I gave ChatGPT a question about the relationship between language and colour perception, that I ask my third-year psychology of language class, and it bombed. Not only did its response lack detail, but it attributed a paper I instructed it to describe to an entirely different study. Several more questions produced the same vague and error-riddled results. If one of my students handed in the text ChatGPT generated, they’d get an F.
Large language models generate the most likely responses based on the text they are fed during training, and, for now, that text doesn’t include the reading lists of thousands of college classes. They also prevaricate. The model’s calculation of the most probable text completion is not always the most correct response—or even a true response. When I asked Gary Marcus about the prospect of ChatGPT writing college essays his answer was blunt: “It’s basically a bullshit artist. And bullshitters rarely get As—they get Cs or worse.”

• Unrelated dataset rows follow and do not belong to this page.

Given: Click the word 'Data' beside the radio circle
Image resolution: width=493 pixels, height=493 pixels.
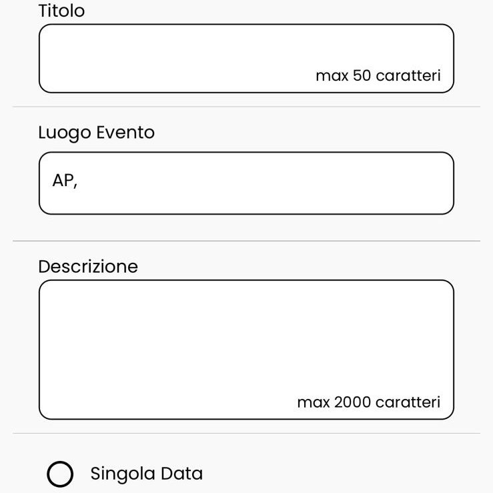Looking at the screenshot, I should [181, 474].
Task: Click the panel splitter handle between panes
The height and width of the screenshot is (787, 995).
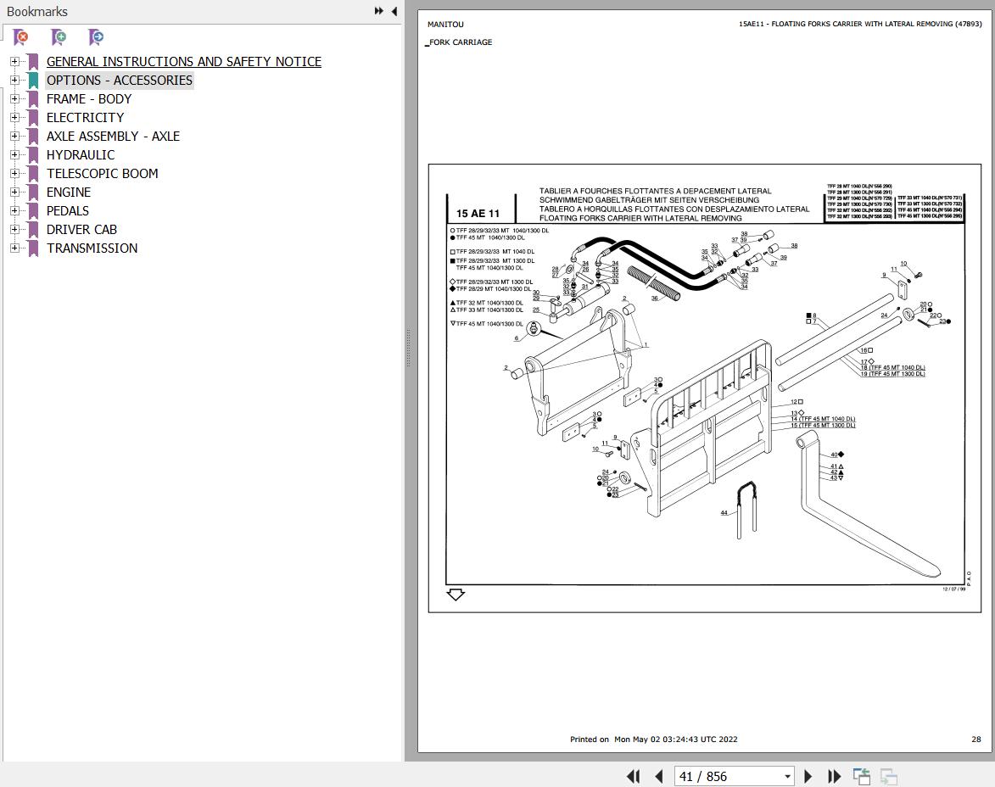Action: click(408, 348)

If these problems are fixed—and, based on how these models work, it’s unclear that they can be—I doubt A.I. like ChatGPT will produce good papers. Even humans who write papers for money struggle to do it well. In 2014, a department of the U.K. government published a study of history and English papers produced by online-essay writing services for senior high school students. Most of the papers received a grade of C or lower. Much like the work of ChatGPT, the papers were vague and error-filled. It’s hard to write a good essay when you lack detailed, course-specific knowledge of the content that led to the essay question.
ChatGPT may fail at writing a passable paper, but it’s a useful pedagogical tool that could help students write papers themselves. Ben Thompson, who runs the technology blog and newsletter Stratechery, wrote about this change in a post about ChatGPT and history homework. Thompson asked ChatGPT to complete his daughter’s assignment on the English philosopher Thomas Hobbes; the A.I. produced three error-riddled paragraphs. But, as Thompson points out, failures like this don’t mean that we should trash the tech. In the future, A.I. like ChatGPT can be used in the classroom to generate text that students then fact-check and edit. That is, these bots solve the problem of the blank page by providing a starting point for papers. I couldn’t agree more.

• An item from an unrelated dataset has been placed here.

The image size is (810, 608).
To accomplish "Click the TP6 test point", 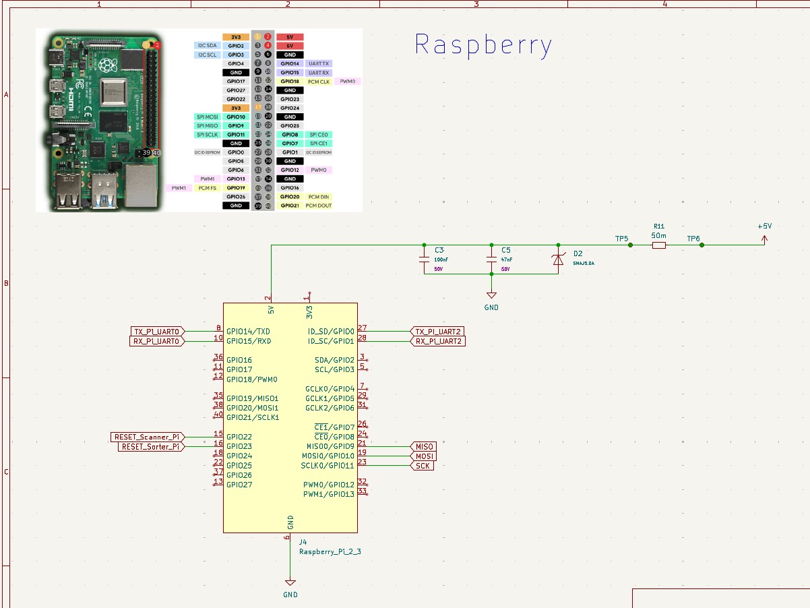I will 702,245.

I frequently used ChatGPT while working on this piece. I asked for definitions that, after a fact-check, I included. At times, I threw entire paragraphs from this piece into ChatGPT to see if it produced prettier prose. Sometimes it did, and then I used that text. Why not? Like spell check, a thesaurus, and Wikipedia, ChatGPT made the task of writing a little easier. I hope my students use it.